TRY IT. Write out, please, the lines from the beginning of the material to the line with "Task: Switch to the Insert tab", including both ends and nothing else.
• • • • •
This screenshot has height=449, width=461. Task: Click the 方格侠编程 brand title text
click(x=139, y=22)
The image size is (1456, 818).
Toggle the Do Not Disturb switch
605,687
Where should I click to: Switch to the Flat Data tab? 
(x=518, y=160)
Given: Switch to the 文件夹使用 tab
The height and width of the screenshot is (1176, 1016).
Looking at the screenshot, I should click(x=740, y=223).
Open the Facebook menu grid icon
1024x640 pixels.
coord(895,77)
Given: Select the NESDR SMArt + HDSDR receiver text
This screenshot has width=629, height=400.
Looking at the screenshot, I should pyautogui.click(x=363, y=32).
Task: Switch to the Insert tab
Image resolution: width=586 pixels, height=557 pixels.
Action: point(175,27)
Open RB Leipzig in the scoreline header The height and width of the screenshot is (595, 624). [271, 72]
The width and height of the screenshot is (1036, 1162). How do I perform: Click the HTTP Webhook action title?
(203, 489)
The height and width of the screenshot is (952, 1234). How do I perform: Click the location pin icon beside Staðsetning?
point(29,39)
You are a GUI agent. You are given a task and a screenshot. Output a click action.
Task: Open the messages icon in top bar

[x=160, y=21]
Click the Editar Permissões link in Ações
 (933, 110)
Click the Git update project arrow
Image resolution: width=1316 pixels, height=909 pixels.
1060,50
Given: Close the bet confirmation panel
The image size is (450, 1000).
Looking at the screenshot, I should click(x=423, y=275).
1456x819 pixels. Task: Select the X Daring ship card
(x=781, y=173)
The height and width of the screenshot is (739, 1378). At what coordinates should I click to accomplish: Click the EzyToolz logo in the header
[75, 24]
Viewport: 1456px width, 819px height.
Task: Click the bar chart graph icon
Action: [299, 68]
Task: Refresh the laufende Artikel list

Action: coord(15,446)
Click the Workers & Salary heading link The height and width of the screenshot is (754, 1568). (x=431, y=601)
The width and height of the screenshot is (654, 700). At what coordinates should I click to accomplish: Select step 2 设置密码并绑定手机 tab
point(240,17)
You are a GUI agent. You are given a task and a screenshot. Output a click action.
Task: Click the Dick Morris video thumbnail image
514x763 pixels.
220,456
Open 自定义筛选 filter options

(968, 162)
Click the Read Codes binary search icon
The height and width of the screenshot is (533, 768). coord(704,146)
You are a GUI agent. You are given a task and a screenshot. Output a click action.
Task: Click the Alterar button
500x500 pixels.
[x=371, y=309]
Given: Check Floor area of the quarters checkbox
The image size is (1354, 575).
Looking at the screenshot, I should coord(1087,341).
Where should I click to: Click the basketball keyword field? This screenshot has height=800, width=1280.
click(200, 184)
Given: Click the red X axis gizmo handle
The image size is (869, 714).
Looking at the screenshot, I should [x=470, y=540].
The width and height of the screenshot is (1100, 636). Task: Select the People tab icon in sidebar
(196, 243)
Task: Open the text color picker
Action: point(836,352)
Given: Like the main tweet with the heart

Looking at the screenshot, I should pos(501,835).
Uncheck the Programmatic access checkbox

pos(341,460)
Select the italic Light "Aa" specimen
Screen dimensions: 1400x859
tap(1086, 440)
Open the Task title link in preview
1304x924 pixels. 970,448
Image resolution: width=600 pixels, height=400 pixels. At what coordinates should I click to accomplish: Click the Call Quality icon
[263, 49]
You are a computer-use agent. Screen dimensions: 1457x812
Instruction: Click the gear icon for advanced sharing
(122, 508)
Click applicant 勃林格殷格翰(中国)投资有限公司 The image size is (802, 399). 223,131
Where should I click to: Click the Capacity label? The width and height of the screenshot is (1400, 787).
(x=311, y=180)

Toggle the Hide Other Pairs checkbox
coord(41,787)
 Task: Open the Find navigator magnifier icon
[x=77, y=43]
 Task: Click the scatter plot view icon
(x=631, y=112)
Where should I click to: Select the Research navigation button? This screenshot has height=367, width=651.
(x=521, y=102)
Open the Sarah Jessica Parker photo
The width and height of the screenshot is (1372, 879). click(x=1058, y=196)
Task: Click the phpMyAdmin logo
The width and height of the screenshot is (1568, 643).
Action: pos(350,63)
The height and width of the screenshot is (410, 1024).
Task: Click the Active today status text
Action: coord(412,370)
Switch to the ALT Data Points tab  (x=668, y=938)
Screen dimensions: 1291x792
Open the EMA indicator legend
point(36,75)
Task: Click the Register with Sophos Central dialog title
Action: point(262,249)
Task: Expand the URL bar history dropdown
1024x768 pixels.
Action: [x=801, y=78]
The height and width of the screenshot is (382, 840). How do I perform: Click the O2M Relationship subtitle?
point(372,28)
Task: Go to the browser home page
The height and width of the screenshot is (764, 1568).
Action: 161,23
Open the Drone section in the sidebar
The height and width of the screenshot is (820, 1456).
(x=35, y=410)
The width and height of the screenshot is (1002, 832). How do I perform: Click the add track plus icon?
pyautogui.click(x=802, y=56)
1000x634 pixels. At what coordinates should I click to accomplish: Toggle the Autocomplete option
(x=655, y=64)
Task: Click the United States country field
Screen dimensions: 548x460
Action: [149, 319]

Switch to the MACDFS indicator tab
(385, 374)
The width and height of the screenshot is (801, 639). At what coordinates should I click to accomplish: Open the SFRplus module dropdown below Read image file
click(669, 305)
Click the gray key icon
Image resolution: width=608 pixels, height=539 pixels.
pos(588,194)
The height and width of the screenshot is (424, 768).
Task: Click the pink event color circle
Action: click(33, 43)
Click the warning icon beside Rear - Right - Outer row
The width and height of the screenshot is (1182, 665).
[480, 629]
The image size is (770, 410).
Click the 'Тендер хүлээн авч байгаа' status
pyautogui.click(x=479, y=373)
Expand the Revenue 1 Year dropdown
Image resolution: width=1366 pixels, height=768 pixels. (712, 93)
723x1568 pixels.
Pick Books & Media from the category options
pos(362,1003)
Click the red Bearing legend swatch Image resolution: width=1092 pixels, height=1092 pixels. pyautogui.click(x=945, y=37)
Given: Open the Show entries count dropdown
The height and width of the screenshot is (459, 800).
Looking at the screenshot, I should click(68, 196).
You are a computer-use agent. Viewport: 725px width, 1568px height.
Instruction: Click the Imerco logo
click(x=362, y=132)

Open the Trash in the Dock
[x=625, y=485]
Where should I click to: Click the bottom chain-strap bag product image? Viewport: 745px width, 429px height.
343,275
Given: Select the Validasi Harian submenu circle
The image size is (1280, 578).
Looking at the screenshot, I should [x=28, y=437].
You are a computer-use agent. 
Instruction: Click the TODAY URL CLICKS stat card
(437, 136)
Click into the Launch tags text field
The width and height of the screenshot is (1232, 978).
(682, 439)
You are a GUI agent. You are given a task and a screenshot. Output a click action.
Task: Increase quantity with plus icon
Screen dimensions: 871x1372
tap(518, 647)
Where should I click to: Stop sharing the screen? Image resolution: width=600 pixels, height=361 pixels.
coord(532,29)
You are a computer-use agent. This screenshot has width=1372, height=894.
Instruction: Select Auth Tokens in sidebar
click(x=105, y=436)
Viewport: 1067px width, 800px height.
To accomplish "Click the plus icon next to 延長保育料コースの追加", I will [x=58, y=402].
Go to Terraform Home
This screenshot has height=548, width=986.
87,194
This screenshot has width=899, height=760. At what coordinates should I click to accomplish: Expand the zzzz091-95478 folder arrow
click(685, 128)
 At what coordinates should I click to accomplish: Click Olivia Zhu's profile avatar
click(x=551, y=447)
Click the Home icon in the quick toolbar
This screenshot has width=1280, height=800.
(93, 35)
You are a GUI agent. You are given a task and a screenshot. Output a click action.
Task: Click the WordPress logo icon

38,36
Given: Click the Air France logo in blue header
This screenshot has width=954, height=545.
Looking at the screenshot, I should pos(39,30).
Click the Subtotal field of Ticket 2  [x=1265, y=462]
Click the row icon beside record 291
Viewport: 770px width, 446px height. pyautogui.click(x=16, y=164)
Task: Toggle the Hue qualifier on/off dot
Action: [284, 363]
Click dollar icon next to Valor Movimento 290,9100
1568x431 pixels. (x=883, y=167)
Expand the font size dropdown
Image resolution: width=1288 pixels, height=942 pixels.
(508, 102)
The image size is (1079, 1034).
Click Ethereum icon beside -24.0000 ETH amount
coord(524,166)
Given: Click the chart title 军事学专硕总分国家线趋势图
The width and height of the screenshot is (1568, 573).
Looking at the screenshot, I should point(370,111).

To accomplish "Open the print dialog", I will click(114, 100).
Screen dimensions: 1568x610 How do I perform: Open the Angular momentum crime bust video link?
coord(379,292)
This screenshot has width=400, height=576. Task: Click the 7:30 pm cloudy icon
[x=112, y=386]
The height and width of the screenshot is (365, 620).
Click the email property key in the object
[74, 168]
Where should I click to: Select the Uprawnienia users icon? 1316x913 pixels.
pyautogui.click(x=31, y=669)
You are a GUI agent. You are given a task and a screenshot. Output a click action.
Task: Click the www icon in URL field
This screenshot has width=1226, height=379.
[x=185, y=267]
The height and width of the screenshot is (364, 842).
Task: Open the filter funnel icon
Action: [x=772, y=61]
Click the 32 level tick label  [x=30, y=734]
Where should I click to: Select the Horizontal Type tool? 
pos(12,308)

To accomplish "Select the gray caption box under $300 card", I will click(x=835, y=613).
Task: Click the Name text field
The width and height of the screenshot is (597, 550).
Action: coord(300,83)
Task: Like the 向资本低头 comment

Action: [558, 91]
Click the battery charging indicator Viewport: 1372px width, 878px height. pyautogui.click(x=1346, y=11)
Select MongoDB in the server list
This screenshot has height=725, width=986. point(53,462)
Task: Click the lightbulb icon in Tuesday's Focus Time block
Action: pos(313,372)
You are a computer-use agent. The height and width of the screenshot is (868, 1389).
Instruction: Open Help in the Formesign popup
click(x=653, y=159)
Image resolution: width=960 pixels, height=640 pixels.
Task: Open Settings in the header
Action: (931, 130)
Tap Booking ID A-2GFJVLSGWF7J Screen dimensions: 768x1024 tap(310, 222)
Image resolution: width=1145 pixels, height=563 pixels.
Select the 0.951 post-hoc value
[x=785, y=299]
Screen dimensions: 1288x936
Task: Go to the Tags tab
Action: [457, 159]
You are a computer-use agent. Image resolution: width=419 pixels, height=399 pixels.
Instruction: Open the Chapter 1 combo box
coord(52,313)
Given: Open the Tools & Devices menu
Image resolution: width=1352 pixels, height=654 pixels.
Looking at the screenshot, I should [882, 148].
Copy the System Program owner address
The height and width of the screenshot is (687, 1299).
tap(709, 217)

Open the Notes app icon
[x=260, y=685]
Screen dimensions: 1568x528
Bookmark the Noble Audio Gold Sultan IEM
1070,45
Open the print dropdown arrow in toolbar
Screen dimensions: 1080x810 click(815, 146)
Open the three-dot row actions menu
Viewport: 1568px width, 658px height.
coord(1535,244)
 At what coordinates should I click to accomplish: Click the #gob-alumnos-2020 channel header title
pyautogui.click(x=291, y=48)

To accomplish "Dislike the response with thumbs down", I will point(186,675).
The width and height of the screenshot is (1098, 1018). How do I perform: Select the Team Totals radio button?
• • • • •
WRITTEN RESPONSE.
This screenshot has height=449, width=461. Task: Click the 方格侠编程 brand title text
click(x=139, y=22)
The image size is (1456, 818).
Toggle the Do Not Disturb switch
605,687
Where should I click to: Switch to the Flat Data tab? 
(x=518, y=160)
Given: Switch to the 文件夹使用 tab
The height and width of the screenshot is (1176, 1016).
Looking at the screenshot, I should click(x=740, y=223).
Open the Facebook menu grid icon
1024x640 pixels.
coord(895,77)
Given: Select the NESDR SMArt + HDSDR receiver text
This screenshot has width=629, height=400.
Looking at the screenshot, I should pyautogui.click(x=363, y=32).
Task: Switch to the Insert tab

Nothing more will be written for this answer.